Work to complete
Format the rows below as a two-column CSV with the headers "input" and "output". Give each row's text and answer one quoted field apiece, replace line breaks with spaces, and omit the pictures.

(Entries for locating text and elements)
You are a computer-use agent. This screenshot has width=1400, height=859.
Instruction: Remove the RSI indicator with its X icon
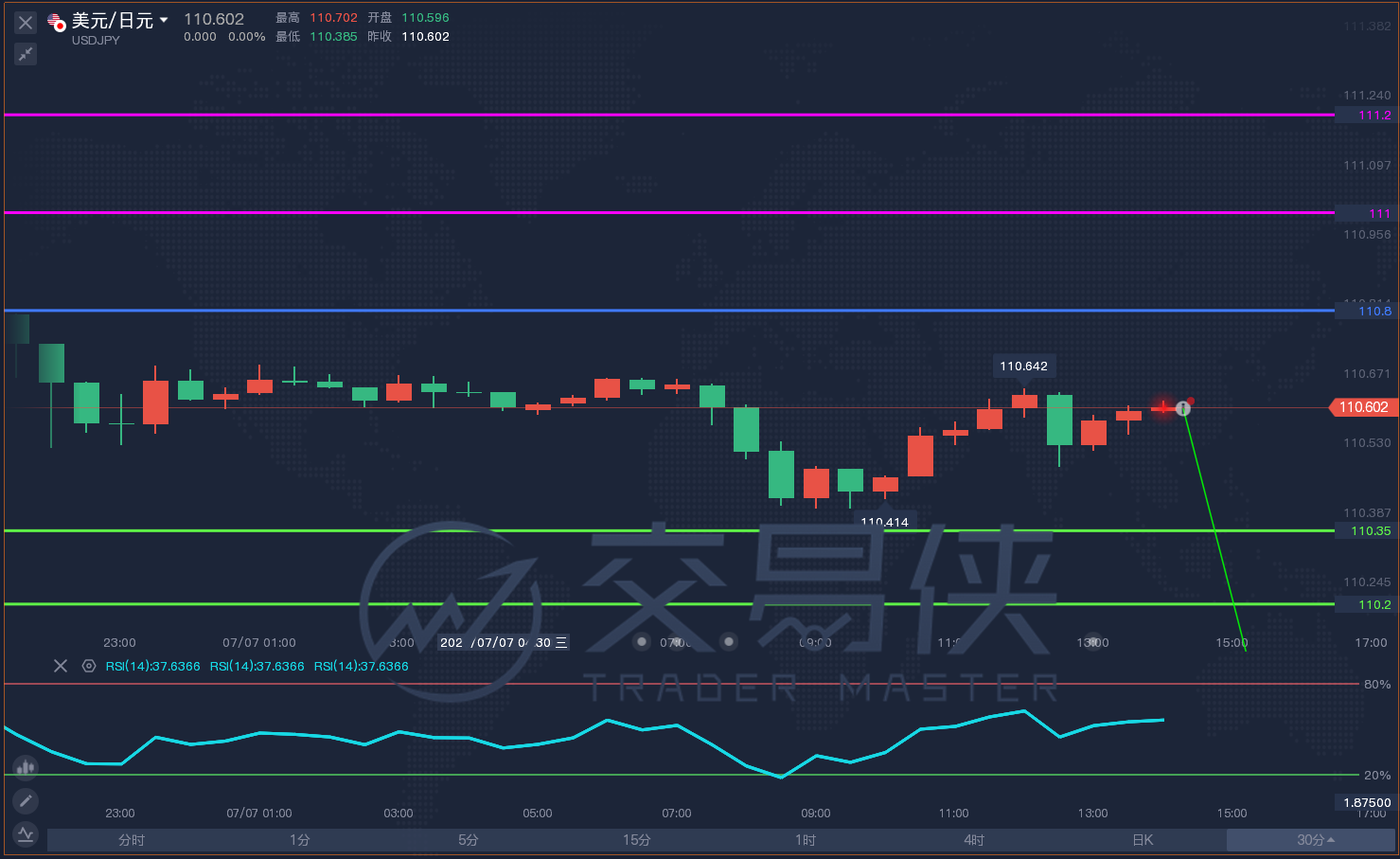tap(61, 666)
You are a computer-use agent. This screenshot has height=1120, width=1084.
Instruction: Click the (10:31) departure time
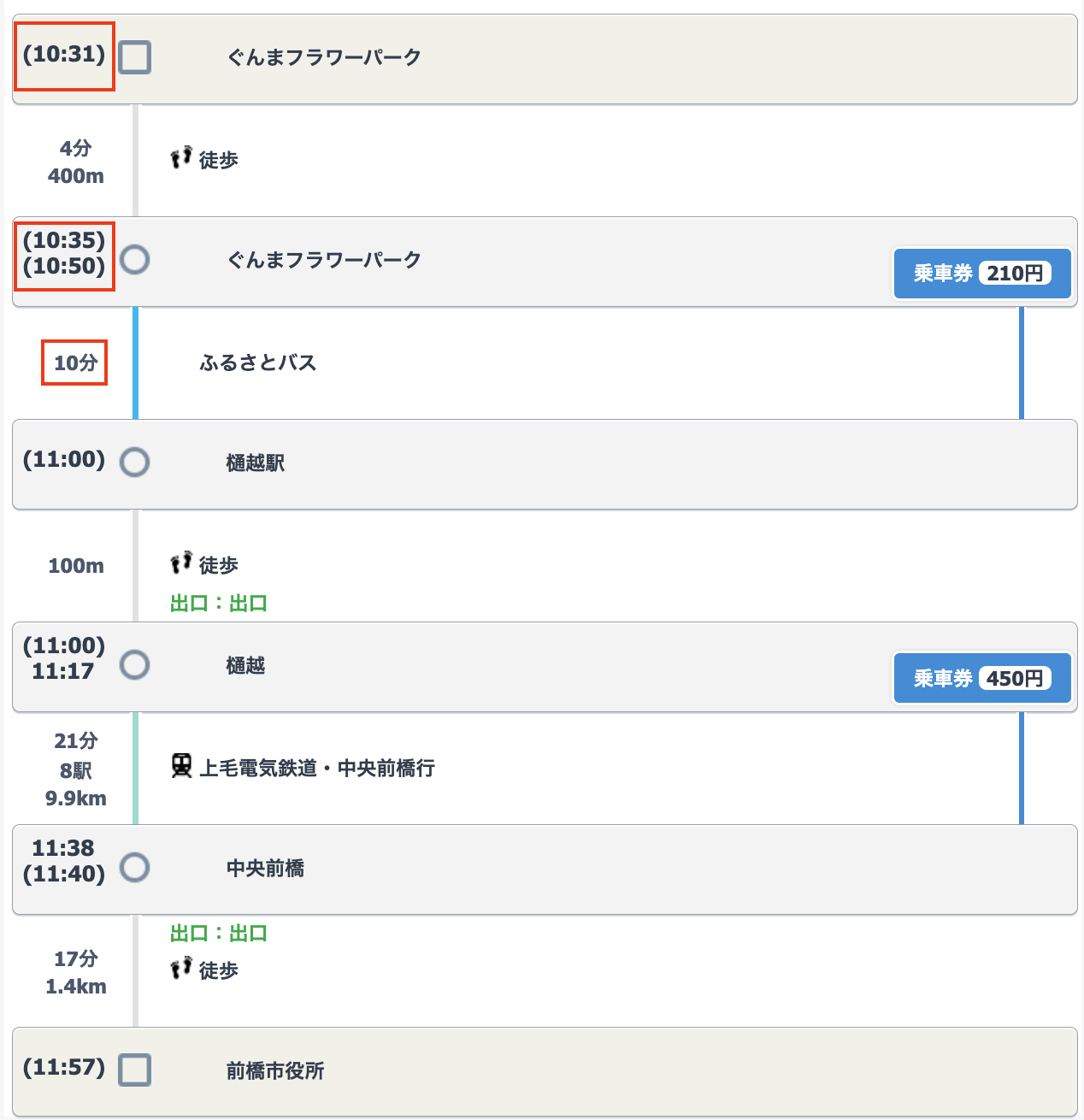pyautogui.click(x=64, y=55)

Solved problem
input,output
"You are a computer-use agent. This screenshot has width=1400, height=859. Instruction: Remove the RSI indicator with its X icon","tap(61, 666)"
"You are a computer-use agent. This screenshot has height=1120, width=1084. Instruction: Click the (10:31) departure time","pyautogui.click(x=64, y=55)"